Glen Eira Smart Lighting Project

Challenge

The City of Glen Eira is an inner suburb of metropolitan Melbourne. The City includes the suburbs of Bentleigh, Bentleigh East, Carnegie, Caulfield, Elsternwick, Gardenvale, Glen Huntly, McKinnon, Murrumbeena, Ormond and parts of Brighton East and St Kilda East. The City’s streets are illuminated at night time by approximately 10,000 street lights, which are owned and maintained by the local utility, United Energy. It is estimated that the majority of street lights in their existing state deliver unnecessarily high levels of illumination and when faulty, are likely to remain unidentified for long periods of time.

Glen Eira engaged SCS and specialist consultancy Ironbark to design and deliver a technology solution that could assist with monitoring and controlling the performance of its street lighting assets in order to provide significant improvements to asset management processes, energy efficiency and service delivery to road users.

Client
City of Glen Eira

Location
Victoria, Australia

SCS Solution
Smart connected street lighting system

Solution

SCS worked with our technology partner Itron to deploy a networked street lighting solution, connecting Glen Eira’s V-category street lights by attaching smart photocell devices to the luminaires. The photocells generate several types of metering data and relay this information via a radio network to access points and subsequently a data centre. A cloud-hosted controls software provides access to the council to view and analyse the data, monitor their assets and send commands to the lights for dynamic switching and dimming.

SCS worked closely with the asset owner United Energy and specialist consultancy Ironbark to develop a solution that will not only meet the City’s needs, but at the same time fulfils the regulatory and utility-specific requirements so it could be approved for deployment. Adding to this, our team developed processes and systems with United Energy to manage ongoing maintenance operations of the smart lighting system.

In order to help Glen Eira unlock the value in the deployed technology, our team supported Glen Eira to develop and implement multiple use cases for the smart lighting system, including the following.

  1. Constant Light Output (CLO) is a method by which the level of over lighting due to lumen depreciation of the LEDs over time is reduced.
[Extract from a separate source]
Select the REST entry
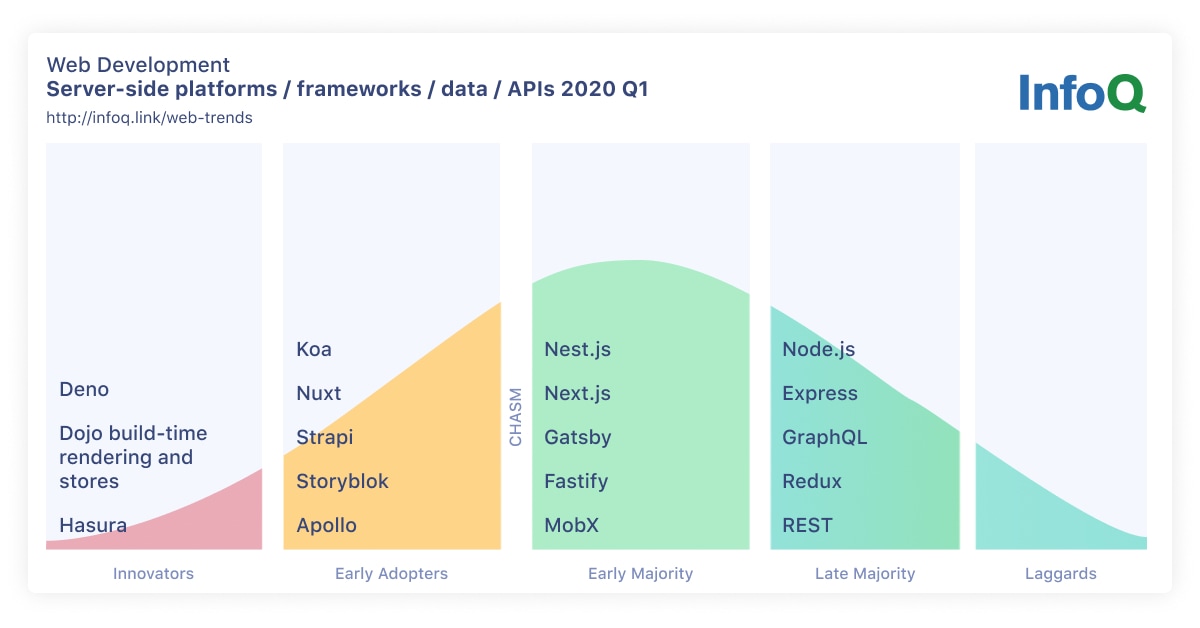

This is achieved by dimming the lights and reducing light output to the standards compliant level, and then increasing the power input to the luminaires over time to compensate for loss of lumen output. The results are substantial energy savings over the asset lifetime, and reduced levels of light pollution in the City’s neighbourhoods.
  2. Virtual Light Output (VLO) is a function by which the 100% output level of a luminaire can be redefined to a wattage lower than the rated wattage. This is useful to eliminate over lighting due to static luminaire ratings. For example, a 130W luminaire may be needed to comply with lighting levels, but the approved luminaires are 80W and 150W, so a 150W luminaire will be installed. This luminaire can then be converted to a 130W luminaires through a constant dim setting that runs in the background. This approach generates significant energy savings and reduces the undesirable effects of over lighting.

Constant Light Output is then still applied to these lights to increase savings further because lumen depreciation still occurs.

  1. A dynamic dimming strategy was developed together with specialist consultancy Ironbark for strategic locations in the deployment, whereby some roads are re-classified from a V3 to a V5 category during off peak times. This allows the street lights to be dimmed to lower lighting levels, while still complying with the applicable road lighting standard.
  2. Power outages of the luminaires are reported in real-time through a “last gasp” capability of the smart photocell devices. This feature and other forms of failure reporting are used to address issues with street lighting assets in a timely manner, before a member of the public reports a problem. This increases the lighting service to the community overall and improves road safety.

Power outage reporting has also been used to identify those assets which are still switched by obsolete PE cells on lighting poles, thereby helping to remove old legacy devices in the lighting network.

  1. The smart photocell devices have electricity metering capability with a high level of accuracy, and can report on real energy savings based on metered burning hours and the registered load table values of the conventional luminaires that were replaced with LEDs. This feature is used to assess the actual energy savings and compare them to the projections from the project’s business case.

SCS services

  • Working with the consultant, asset owner, and council to design a system that meets the customer’s needs, while at the same time meeting regulatory and utility-specific requirements.
  • Managing the supply, installation and commissioning of the system.
  • Overseeing the installation and then commissioning the system.
  • System trainings and inductions for the council and other stakeholders as required.
  • Advisory and implementation support for various smart lighting use cases.
  • 24/7 technical and operational support.

Key Customer Outcomes

  • Significant energy savings due to a combination of Constant Light Output, Virtual Light Output, and evidence-based, dynamic dimming strategies.
  • Real time failure and outage reporting to address issues in a timely manner, thereby increasing the quality of public lighting services to the community.
  • Regular and highly accurate energy reporting to validate consumption and to substantiate projected energy savings with real metering data.
  • Increased transparency of asset performance due to real-time monitoring capabilities of the system improves decision-making in asset management.